COMPLETE THE FOLLOWING:
1. According to the article about the Nexperia chip dispute, how did Beijing respond after the Dutch government took control of Nexperia?
2. Write the next part of the article about the Nexperia chip dispute, picking up after its final sentence.

The Dutch government took control of Netherlands-based Nexperia in late September, citing concerns that its technology could be handed over to Chinese owner Wingtech. Beijing retaliated by halting exports of finished Nexperia chips packaged at the plant in the Pearl River Delta.

The Netherlands last week reversed course on its decision to take control of Nexperia, signaling a potential breakthrough.

From its Dongguan factory, Nexperia ships semiconductors used in everything from car brakes to electric windows. They sell for fractions of a penny each, but the shortage has forced Nissan and Honda to cut production and prompted German supplier Bosch to reduce factory hours.

This account of how the industry scrambled to respond to the unforeseen crisis is based on interviews with a dozen people, including auto executives, suppliers and chip distributors, who described how just-in-time inventory practices and limited supply chain diversification left automakers vulnerable to geopolitical shock.

The reporting shows how China’s dominance reaches beyond advanced technology and rare earths to mundane but critical components and how Beijing uses that power to cripple global production. Some details, including the size of Bosch’s exposure and the companies’ struggles with the requirements for trading in the yuan, have not been reported before.

While the Dutch government took control of the headquarters in Nijmegen, operations in China remained under the control of Nexperia’s Chinese parent.

Interface element records:
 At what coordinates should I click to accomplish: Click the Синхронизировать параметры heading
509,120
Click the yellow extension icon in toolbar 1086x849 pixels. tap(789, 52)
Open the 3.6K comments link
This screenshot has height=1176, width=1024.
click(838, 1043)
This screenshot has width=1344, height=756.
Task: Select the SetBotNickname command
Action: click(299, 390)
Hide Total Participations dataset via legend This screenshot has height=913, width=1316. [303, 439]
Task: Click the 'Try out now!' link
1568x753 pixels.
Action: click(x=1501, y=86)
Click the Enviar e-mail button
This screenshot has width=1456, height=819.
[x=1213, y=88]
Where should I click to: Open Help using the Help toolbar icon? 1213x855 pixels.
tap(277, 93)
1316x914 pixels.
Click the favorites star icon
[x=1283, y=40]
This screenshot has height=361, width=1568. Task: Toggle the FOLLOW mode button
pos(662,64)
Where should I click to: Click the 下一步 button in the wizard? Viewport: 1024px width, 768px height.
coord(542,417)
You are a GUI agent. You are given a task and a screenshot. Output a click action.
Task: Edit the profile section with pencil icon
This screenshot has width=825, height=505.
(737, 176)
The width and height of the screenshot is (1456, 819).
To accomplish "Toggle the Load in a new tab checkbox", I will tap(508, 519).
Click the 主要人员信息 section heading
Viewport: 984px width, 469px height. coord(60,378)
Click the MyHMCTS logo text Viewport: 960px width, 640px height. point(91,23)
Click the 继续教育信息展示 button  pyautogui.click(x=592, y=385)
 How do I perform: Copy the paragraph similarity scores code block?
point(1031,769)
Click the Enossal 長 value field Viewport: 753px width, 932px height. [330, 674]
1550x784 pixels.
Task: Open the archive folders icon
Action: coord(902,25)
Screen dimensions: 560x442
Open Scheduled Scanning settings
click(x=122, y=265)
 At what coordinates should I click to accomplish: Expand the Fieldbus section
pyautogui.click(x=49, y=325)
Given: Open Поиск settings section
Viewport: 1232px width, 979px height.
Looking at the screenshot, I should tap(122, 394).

SOLVED PROBLEMS:
1. Beijing halted exports of finished Nexperia chips packaged at the plant in the Pearl River Delta.

2.
“The Dutch thought they seized Nexperia, but they only took an office building,” said Li Xing, a professor of international relations at the Guangdong Institute for International Strategies, a think tank.

“What this shows is that, even in mid- and low-level segments, they depend on China. If China wants to get hold of you, it still can. You have no way out.”

In a statement, a spokesperson for Wingtech said that Nexperia has become an industry leader since it was acquired. “The current crisis shows that the collapse of international companies damages supply chains and puts key industries at risk,” the spokesman said.

China’s Ministry of Commerce did not respond to requests for comment.

A spokesman for Nexperia said that the global complexity of the semiconductor industry made it difficult to predict the impact of geopolitics.

A CASE STUDY FOR POLITICAL RISK

Nexperia’s chips were considered so cheap and available that one European carmaker would not normally prepare alternative supplies, said one person at the carmaker. The chips are “very ordinary electronics at low prices,” said this person, who like many of those interviewed spoke on condition of anonymity to discuss sensitive information.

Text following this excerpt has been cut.